TASK OBJECTIVE: Every line of the records that holds the word "computer" should be copied.

□ □ □ □ □ □ □

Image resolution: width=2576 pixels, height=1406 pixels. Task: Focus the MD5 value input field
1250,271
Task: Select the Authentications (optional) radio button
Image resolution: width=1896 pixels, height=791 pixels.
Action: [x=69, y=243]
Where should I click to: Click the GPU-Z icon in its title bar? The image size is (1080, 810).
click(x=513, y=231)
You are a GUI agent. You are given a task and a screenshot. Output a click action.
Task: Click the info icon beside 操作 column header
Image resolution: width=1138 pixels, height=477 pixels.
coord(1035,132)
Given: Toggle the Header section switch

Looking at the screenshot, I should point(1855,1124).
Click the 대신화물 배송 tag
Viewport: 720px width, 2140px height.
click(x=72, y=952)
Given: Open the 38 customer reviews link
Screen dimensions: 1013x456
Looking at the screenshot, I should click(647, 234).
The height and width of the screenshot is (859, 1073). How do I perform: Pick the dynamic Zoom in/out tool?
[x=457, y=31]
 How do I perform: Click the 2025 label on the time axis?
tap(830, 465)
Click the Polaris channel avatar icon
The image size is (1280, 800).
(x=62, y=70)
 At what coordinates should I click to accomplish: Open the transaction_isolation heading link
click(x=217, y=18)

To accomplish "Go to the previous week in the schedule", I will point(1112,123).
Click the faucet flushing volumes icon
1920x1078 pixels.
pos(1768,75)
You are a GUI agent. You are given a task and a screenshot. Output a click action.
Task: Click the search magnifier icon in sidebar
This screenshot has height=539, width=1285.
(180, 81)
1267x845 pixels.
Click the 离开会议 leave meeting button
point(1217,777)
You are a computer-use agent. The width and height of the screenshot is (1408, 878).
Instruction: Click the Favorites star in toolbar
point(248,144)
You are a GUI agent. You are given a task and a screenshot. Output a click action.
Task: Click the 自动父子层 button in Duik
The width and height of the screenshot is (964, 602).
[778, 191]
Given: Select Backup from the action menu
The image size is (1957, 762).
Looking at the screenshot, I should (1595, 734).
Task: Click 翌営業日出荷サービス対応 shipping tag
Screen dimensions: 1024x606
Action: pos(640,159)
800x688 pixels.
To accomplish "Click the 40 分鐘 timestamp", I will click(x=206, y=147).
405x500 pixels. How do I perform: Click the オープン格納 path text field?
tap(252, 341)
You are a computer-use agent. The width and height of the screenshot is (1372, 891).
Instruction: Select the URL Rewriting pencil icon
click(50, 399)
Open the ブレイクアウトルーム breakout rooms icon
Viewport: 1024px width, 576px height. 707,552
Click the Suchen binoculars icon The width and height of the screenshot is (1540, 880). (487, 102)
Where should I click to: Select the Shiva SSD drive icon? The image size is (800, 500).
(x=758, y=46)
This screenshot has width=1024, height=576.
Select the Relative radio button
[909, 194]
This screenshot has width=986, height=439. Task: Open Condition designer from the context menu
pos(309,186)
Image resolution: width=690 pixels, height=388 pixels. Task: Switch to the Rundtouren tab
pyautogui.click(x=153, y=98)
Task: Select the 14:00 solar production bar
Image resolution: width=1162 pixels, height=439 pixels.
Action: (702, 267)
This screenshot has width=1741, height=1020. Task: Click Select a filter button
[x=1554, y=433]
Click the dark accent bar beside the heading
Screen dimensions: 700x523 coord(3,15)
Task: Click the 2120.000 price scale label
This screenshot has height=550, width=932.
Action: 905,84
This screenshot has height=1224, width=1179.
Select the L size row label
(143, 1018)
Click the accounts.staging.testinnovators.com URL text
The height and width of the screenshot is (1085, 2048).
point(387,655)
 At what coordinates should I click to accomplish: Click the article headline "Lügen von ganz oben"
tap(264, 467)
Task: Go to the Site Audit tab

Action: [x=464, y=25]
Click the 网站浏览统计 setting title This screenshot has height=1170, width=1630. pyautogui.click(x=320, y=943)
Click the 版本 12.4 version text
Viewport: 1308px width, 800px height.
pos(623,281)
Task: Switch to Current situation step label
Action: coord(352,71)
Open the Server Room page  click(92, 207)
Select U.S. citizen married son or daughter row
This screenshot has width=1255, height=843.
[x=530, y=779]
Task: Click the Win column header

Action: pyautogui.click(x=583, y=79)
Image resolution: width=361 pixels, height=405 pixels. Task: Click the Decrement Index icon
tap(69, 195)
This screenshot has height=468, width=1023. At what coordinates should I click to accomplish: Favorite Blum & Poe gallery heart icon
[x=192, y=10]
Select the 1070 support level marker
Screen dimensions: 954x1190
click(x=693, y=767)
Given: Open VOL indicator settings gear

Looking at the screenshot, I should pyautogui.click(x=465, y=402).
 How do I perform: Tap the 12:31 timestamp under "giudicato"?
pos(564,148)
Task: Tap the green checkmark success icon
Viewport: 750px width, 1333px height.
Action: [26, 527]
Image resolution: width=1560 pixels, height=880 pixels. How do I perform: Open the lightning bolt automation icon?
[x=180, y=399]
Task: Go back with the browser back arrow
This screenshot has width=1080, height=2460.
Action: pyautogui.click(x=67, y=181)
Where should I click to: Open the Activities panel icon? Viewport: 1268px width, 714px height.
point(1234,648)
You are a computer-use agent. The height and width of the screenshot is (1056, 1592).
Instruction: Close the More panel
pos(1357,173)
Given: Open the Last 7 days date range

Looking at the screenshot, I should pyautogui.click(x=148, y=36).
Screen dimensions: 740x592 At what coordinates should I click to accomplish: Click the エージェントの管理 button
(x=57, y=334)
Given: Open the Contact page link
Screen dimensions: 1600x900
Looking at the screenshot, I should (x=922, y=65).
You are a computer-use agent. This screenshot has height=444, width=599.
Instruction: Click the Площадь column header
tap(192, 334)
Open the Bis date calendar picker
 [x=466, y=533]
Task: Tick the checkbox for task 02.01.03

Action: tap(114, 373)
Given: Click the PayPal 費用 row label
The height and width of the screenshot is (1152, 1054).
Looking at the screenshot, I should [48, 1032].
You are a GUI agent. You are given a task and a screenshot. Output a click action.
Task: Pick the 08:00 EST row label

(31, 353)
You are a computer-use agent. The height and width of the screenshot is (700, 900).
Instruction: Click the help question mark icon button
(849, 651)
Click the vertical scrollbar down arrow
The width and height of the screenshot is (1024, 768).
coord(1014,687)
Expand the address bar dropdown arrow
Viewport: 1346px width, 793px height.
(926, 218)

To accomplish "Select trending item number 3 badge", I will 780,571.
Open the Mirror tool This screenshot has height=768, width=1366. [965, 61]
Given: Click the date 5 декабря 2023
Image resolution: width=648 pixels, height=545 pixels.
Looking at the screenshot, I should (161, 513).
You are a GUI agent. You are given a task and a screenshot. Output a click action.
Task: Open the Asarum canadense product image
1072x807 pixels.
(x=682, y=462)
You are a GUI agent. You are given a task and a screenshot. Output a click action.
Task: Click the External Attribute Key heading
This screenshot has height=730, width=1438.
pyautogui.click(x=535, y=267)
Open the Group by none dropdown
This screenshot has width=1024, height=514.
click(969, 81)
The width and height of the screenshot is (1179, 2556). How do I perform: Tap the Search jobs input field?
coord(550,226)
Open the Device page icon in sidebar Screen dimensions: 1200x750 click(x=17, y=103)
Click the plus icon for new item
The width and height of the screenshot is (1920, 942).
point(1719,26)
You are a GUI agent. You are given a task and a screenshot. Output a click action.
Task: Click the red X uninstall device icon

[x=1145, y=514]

□ □ □ □ □ □ □

WRITTEN ANSWER:
You are a computer-use agent. The width and height of the screenshot is (1408, 878).
You are a computer-use agent. The width and height of the screenshot is (1372, 891).
You are a computer-use agent. The height and width of the screenshot is (1056, 1592).
You are a computer-use agent. This screenshot has height=444, width=599.
You are a computer-use agent. The height and width of the screenshot is (700, 900).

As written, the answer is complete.